--- YOUR ASSIGNMENT ---
In the entries below, find the line with "Open the FAQ" and print exactly every line from there up to and including the line with "Click the first filled rating star", with no other lines.

--- RECORDS ---
▬▬▬
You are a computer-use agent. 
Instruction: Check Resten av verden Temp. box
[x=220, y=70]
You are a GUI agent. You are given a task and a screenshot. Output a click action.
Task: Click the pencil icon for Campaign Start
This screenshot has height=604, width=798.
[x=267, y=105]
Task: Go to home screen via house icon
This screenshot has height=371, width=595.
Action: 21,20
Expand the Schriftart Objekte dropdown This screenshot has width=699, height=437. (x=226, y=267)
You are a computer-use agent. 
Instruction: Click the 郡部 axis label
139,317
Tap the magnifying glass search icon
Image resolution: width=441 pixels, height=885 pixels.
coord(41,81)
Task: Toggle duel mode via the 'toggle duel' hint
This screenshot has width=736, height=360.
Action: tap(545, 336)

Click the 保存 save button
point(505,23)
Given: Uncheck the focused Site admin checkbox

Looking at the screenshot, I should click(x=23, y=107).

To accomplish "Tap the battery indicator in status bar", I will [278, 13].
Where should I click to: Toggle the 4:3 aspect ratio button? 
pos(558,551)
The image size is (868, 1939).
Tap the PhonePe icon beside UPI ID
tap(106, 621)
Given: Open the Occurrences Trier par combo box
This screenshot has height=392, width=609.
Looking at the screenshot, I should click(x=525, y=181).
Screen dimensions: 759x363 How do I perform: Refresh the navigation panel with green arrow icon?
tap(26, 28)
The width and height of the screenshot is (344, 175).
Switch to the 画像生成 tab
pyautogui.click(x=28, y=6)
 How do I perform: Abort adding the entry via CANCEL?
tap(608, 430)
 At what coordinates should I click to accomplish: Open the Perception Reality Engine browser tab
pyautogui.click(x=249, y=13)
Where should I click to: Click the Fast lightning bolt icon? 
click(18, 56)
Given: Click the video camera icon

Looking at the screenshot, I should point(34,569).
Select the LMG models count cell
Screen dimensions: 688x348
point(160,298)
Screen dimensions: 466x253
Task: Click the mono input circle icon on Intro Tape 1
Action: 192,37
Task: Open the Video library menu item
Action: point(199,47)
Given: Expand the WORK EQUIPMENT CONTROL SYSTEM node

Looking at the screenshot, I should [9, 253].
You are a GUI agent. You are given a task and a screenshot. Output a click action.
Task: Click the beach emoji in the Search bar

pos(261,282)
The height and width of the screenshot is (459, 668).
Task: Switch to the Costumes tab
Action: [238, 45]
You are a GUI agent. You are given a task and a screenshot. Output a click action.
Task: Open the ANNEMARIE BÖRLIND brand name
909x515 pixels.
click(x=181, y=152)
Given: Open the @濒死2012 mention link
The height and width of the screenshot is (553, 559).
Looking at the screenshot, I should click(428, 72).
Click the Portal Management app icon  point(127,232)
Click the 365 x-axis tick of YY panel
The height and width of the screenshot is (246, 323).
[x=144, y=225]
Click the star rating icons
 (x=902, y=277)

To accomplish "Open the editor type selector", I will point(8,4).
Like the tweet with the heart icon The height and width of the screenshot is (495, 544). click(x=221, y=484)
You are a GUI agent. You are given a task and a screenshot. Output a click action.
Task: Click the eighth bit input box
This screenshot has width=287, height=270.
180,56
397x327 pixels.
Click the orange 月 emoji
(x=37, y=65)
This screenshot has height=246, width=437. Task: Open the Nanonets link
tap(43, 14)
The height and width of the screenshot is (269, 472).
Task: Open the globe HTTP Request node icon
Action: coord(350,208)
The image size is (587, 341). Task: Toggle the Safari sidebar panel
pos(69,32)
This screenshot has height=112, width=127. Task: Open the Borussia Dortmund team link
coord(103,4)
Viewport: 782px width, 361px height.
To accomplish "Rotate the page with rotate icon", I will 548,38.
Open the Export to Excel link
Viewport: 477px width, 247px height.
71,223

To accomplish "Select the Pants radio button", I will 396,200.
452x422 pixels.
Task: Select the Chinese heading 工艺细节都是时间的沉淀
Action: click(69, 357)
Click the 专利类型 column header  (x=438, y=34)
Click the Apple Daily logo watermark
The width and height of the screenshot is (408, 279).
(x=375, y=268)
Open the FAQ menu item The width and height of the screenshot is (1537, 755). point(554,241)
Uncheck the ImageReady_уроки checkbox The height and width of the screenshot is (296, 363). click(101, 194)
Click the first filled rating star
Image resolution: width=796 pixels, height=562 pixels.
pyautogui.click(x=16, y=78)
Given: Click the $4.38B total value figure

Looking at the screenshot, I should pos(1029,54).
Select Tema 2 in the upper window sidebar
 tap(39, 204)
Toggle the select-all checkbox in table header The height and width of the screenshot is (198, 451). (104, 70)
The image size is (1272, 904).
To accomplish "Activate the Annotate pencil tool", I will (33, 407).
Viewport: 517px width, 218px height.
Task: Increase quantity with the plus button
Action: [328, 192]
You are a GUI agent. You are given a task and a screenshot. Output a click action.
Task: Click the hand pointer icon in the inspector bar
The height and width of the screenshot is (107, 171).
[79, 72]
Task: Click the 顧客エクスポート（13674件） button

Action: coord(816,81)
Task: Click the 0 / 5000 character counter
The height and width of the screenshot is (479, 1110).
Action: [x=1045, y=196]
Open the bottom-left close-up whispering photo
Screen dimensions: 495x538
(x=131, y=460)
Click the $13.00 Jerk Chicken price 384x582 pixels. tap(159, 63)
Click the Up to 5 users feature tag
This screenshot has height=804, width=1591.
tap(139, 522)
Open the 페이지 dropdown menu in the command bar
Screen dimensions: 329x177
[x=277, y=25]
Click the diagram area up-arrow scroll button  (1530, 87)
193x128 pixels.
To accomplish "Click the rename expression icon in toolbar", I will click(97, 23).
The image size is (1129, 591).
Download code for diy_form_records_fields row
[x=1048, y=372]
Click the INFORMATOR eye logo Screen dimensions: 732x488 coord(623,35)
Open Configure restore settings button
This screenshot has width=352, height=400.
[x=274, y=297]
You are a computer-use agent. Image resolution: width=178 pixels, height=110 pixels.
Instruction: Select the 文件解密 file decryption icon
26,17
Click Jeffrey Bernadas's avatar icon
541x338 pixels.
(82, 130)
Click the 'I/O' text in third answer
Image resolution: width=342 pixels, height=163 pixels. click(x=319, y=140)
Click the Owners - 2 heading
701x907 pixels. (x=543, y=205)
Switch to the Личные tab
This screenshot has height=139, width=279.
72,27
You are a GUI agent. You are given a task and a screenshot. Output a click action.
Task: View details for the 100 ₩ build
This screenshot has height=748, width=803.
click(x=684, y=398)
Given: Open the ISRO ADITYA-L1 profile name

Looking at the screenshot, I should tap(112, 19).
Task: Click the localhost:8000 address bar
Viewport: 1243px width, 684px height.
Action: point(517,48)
▬▬▬
--- COMPLETED EXERCISE ---
Open the FAQ menu item The width and height of the screenshot is (1537, 755). point(554,241)
Uncheck the ImageReady_уроки checkbox The height and width of the screenshot is (296, 363). click(101, 194)
Click the first filled rating star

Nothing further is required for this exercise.